#### EXTRACT PROVIDED:
Like people, communities have no choice but to effect choices. All members of a community are subject to being affected by those choices.
A democratic political process is therefore the only just form that the political process can take. Only a democratic political process allows all of the members of the community to participate in the process of effecting those choices.
Like the economy, the political process takes place within a system composed of institutions. In a society with a just, i.e., democratic political process those institutions include as rights and freedoms all of the various forms that participation in the political process can take: every citizen can participate in that process via freedom of political speech; via the rights to petition the government and to assemble (peaceably), the citizenry can bring more immediate pressure on the government on behalf of one choice or another. Two political rights, the right to vote and the right to run for office, can be justly restricted, but only by age. Age is a just restriction because there is a good reason for it (as a proxy for sufficient maturity) and because it is universally applicable (unlike, say, gender or ‘race’ — i.e., color of skin — or national origin or creed).
Like the economy, all actions of all people in the political process are subject to the requirements of justice. Any result obtained in a democratic political process is a just result so long as it was not obtained due to unjust actions — that really did occur — and must therefore be respected by all citizens. It does not mean anyone is being coerced; it only means some people’s preferred outcome has been thwarted. It is no different from individuals competing for the same job with only one being able to obtain it (provided, again, nothing unjust has determined the outcome). It doesn’t preclude trying again to achieve the desired end.
To reiterate: having one’s desired political outcome thwarted and being coerced are not the same thing. Even so, there are outcomes in the political process that do affect how people can (legally) live their lives. To minimize to the greatest extent possible the extent to which some people (even a majority) are determining how all people in a community might choose to live their own separate lives, laws governing the actions of people should be restricted to prohibiting conduct that causes obvious, knowable harm to other people (though such harm might be, as well as material, of a psychological nature, such as stalking, threatening, etc.). That maximizes liberty.

#### INSTRUCTIONS:
1. Decide whether each statement agrees with the text on the democratic political process, answering yes or no and quoting the words of the text that settle it: (a) The right to vote can be justly restricted by gender. (b) Having one's desired political outcome thwarted amounts to being coerced. (c) Laws governing people's actions should be limited to prohibiting conduct that causes obvious, knowable harm to others.
2. Carry on the text about the democratic political process from the point where it stops, keeping its line of argument.

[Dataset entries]
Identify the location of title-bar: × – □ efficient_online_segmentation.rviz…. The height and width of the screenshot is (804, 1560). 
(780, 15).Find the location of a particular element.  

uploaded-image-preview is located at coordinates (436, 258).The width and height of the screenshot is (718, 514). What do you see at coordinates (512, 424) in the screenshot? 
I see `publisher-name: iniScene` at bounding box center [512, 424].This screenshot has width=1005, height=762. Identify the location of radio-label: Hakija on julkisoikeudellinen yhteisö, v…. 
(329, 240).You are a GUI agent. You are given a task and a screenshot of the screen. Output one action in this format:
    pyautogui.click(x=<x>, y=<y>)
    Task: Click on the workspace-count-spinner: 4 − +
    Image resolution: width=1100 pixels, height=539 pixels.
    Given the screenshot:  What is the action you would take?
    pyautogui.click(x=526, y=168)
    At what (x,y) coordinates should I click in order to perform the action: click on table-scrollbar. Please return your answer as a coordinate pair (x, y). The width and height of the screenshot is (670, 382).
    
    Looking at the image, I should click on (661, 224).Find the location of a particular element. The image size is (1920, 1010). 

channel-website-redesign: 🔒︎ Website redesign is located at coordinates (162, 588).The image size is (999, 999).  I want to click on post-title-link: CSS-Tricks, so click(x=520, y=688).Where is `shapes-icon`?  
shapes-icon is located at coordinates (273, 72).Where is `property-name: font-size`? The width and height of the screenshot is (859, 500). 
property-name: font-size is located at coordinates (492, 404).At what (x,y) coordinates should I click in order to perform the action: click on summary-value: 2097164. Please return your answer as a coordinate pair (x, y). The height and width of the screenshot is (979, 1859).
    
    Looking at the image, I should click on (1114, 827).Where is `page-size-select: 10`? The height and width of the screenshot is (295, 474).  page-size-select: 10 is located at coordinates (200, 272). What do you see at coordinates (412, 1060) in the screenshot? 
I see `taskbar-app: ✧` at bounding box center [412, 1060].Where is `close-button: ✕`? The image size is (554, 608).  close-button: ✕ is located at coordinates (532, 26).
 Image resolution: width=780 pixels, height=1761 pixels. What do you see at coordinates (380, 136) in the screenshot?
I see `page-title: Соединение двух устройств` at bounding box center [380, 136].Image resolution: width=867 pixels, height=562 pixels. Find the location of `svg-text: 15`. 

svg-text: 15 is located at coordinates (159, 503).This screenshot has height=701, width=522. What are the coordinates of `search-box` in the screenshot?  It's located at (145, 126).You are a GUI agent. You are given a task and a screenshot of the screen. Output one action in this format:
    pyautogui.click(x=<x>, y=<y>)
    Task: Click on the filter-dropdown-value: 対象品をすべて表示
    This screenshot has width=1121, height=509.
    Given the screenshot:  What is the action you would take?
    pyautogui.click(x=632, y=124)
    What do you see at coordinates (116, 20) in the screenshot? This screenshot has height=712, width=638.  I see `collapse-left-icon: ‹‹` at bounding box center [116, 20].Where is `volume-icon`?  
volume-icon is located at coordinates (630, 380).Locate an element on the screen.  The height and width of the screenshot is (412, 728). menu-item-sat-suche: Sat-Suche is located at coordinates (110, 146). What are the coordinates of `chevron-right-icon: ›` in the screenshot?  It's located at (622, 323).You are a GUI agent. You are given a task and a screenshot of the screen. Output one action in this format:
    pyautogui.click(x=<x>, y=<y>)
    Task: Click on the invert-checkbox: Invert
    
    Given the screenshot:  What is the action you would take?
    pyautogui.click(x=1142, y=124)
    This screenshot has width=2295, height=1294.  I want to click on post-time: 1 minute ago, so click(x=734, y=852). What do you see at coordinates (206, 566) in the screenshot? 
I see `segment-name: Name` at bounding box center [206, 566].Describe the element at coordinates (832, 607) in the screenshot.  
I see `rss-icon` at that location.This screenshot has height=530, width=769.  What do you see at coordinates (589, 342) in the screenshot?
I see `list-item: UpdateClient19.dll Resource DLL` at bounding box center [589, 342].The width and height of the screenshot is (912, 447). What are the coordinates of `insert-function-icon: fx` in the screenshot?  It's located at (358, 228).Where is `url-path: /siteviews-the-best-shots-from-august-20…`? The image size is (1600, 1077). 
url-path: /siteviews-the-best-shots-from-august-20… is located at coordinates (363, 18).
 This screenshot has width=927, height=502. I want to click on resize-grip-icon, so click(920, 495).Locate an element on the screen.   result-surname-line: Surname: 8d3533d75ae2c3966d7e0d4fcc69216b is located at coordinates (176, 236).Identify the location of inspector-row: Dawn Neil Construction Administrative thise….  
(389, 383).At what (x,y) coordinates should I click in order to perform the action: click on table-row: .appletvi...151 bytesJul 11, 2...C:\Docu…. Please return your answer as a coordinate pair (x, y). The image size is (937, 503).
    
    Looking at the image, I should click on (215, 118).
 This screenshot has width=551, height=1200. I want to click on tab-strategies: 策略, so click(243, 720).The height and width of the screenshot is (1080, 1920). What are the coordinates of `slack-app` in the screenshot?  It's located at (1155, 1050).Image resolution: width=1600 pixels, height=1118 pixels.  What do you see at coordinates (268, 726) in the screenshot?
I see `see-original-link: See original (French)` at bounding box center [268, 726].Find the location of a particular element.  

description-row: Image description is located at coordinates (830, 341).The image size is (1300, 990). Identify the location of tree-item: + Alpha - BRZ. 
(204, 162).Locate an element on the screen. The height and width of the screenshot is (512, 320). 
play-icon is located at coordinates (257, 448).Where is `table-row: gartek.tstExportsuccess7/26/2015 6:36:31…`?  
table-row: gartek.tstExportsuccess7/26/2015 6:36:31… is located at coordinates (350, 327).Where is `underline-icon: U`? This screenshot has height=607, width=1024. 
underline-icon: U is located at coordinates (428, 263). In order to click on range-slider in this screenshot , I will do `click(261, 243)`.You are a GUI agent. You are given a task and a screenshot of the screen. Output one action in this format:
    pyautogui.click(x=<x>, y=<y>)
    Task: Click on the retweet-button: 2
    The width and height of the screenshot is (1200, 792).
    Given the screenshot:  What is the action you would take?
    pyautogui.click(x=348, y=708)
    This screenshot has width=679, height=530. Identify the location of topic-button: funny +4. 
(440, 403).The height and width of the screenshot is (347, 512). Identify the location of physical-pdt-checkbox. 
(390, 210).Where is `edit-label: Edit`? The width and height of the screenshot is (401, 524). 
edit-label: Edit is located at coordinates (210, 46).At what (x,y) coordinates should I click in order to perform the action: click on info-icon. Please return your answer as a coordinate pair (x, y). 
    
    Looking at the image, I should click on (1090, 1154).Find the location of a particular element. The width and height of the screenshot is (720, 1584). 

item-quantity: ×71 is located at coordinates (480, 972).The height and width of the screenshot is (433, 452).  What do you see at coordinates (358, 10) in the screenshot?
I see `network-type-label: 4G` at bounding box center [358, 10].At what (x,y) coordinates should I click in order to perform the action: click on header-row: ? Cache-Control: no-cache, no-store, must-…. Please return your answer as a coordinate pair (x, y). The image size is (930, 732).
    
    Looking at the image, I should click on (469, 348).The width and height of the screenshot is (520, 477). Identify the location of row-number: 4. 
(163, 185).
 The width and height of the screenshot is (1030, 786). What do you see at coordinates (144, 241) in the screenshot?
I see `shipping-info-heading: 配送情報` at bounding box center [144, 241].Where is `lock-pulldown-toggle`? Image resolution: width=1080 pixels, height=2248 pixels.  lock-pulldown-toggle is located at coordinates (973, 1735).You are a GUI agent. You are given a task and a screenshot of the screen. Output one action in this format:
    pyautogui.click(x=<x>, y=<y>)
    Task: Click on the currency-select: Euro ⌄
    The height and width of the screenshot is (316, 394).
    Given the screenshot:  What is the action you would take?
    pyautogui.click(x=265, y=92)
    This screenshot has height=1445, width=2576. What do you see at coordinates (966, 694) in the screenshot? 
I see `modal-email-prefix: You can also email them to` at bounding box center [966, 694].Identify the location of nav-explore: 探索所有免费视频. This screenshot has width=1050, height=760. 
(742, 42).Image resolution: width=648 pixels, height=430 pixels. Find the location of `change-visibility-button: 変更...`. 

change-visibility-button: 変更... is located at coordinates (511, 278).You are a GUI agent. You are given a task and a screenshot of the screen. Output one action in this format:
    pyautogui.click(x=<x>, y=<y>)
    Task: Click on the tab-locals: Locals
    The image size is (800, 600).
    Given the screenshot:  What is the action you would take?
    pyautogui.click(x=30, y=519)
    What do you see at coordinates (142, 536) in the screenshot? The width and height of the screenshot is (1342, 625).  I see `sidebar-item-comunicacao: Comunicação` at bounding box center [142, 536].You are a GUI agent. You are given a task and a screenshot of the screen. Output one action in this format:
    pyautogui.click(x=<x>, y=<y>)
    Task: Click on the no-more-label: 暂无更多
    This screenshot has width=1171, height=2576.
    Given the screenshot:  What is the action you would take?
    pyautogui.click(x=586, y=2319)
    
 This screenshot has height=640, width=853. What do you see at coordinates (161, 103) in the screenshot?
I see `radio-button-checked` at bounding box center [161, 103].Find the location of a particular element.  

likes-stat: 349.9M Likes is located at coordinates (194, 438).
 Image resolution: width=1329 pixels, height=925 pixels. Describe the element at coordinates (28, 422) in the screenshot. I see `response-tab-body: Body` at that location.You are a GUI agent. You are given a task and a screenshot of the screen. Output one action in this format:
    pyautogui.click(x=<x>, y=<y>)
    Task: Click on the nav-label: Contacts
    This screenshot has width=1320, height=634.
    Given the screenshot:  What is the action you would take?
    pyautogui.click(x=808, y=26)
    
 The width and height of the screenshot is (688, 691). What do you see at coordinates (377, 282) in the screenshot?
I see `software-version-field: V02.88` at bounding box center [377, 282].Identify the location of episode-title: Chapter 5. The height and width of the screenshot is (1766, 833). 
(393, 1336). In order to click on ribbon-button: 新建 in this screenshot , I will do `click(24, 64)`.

#### ANSWERS TO THE EXERCISE:
1.
(a) No: "Two political rights, the right to vote and the right to run for office, can be justly restricted, but only by age."
(b) No: "having one’s desired political outcome thwarted and being coerced are not the same thing."
(c) Yes: "laws governing the actions of people should be restricted to prohibiting conduct that causes obvious, knowable harm to other people"

2.
So we see that effecting choices is, indeed, a huge yet limited part of human life. As everyone already knows, within that domain people are required by justice to take one another into account as we live our separate lives together this world. That requirement extends to the actions of individuals in the economy and the political process. It also applies to the structure and sanctioned functioning of their associated institutional systems. A just society will have the maximum liberty that co-existing human beings can share simultaneously, a democratic political process, and an economy in which every citizen can be guaranteed to have a sufficient income — preferably, without involving taxation or public debt, at no cost to anyone, and without having to redistribute anything.
Any nation that is lacking justice in any of those areas needs for its citizens to demand more justice. In the end, every nation on the planet is a direct democracy — though acting accordingly definitely takes more courage in some nations than others. Still, if enough of the citizens of any nation demand, by peaceably assembling with sufficient persistence, a specific action for the government to take, it will be done. Being cognizant of the technicalities of justice can help people formulate the specific changes needed to make theirs a more just nation.
*Warren J. Samuels all but defined “social power” as the ability to effect choices in “Welfare Economics, Property, and Power” in Perspectives of Property, edited by Gene Wunderlich and W. L. Gibson (1972).